Dataset entries

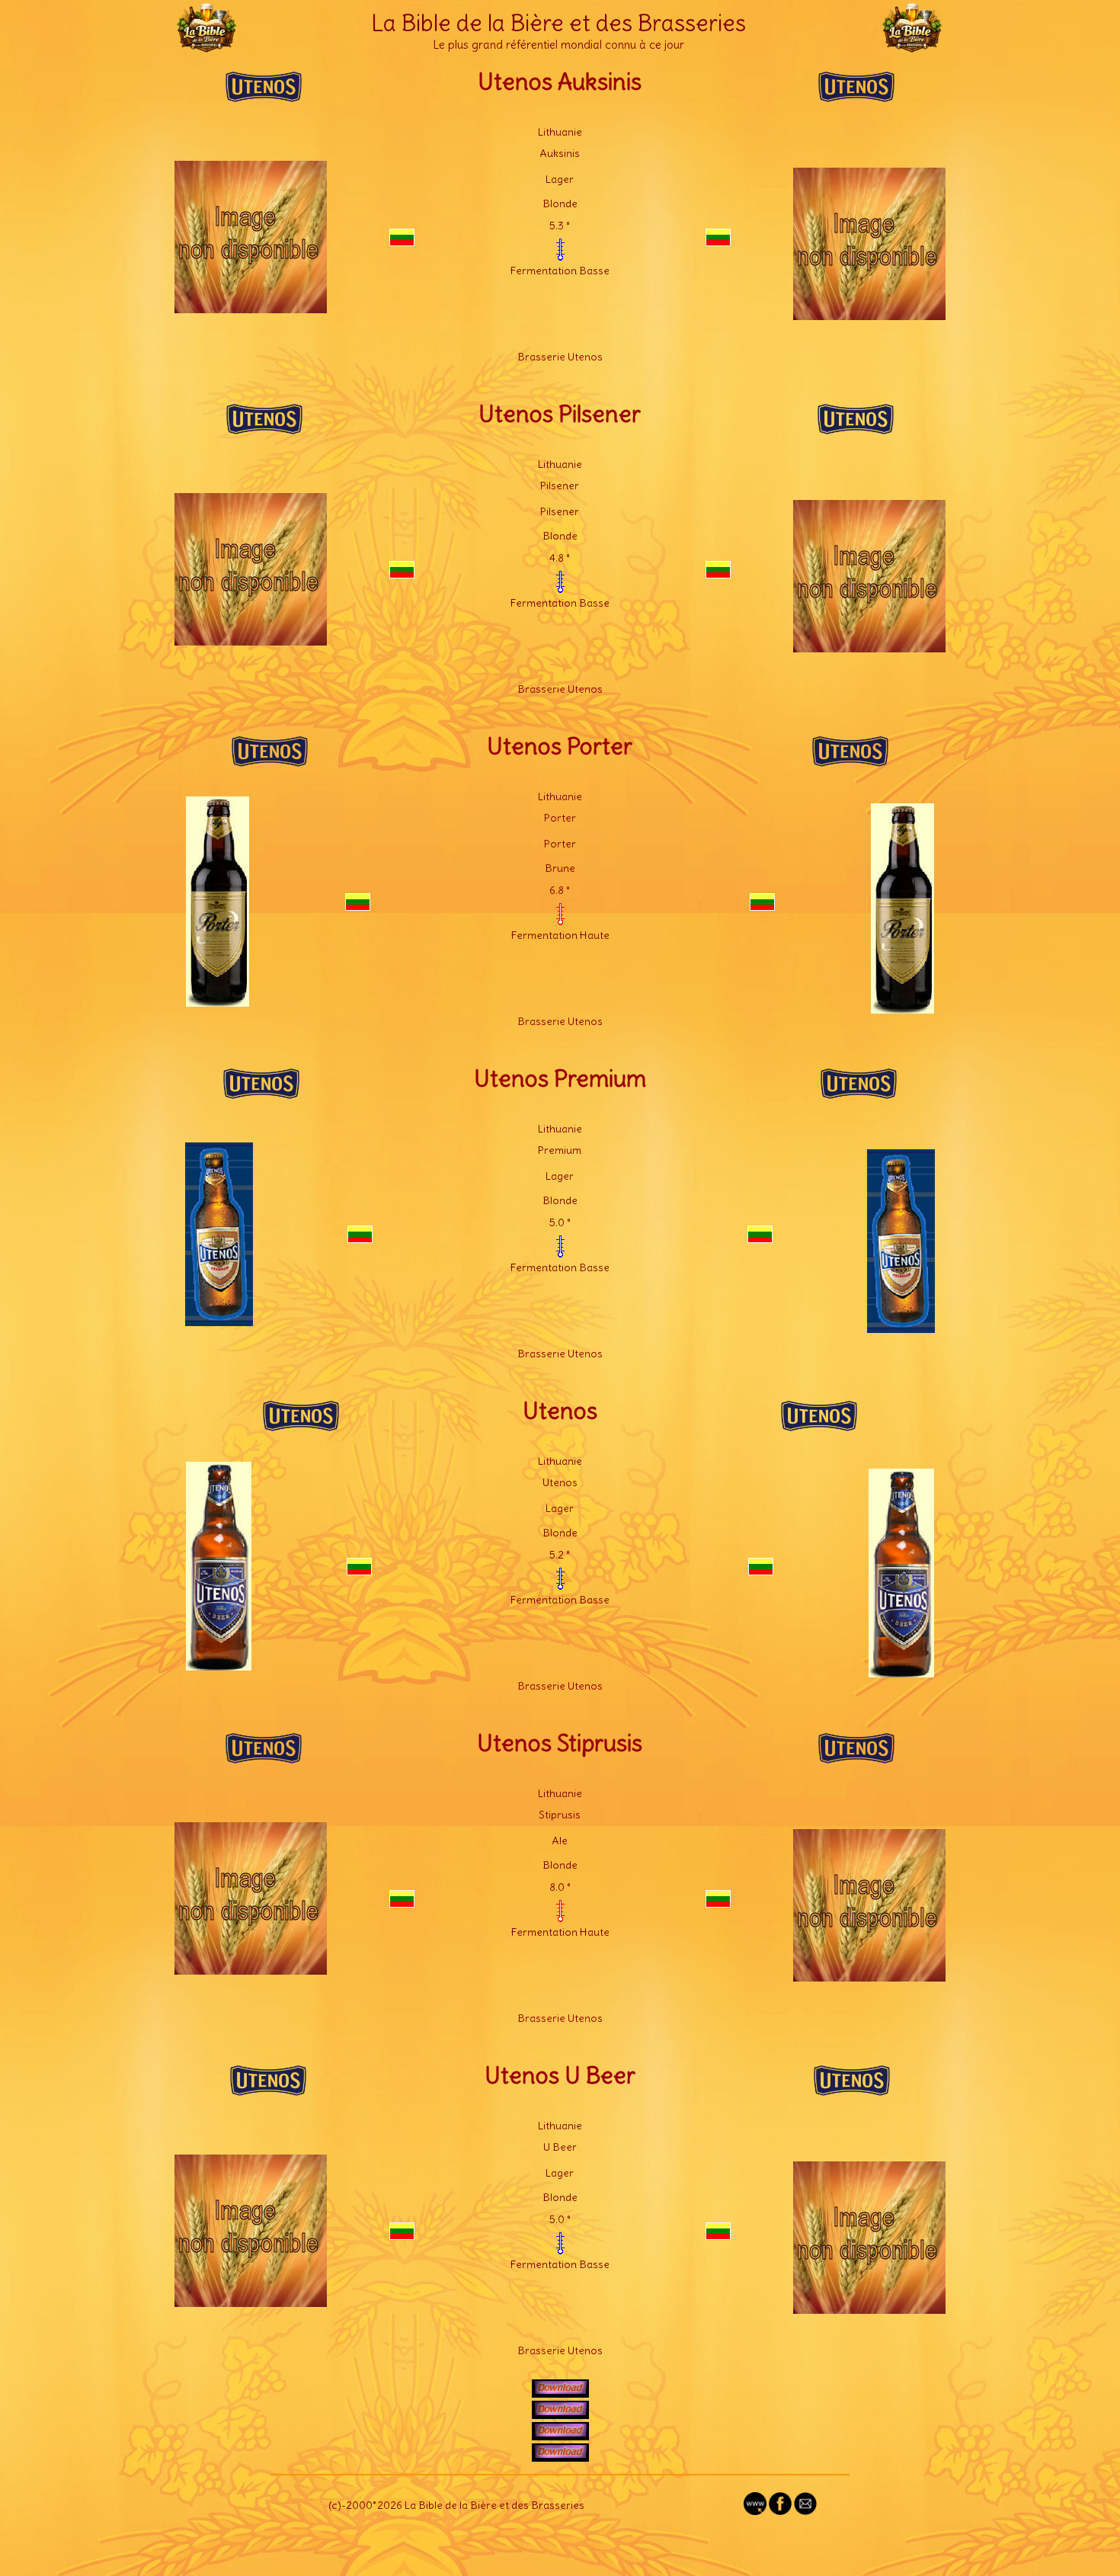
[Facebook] (780, 2511)
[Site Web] (755, 2511)
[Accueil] (206, 45)
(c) (334, 2505)
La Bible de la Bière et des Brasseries (558, 22)
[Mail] (805, 2511)
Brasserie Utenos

YOUR INSTRUCTIONS: Without any pictures, return the entries exactly as given.

SOLUTION BELOW:
[Facebook] (780, 2511)
[Site Web] (755, 2511)
[Accueil] (206, 45)
(c) (334, 2505)
La Bible de la Bière et des Brasseries (558, 22)
[Mail] (805, 2511)
Brasserie Utenos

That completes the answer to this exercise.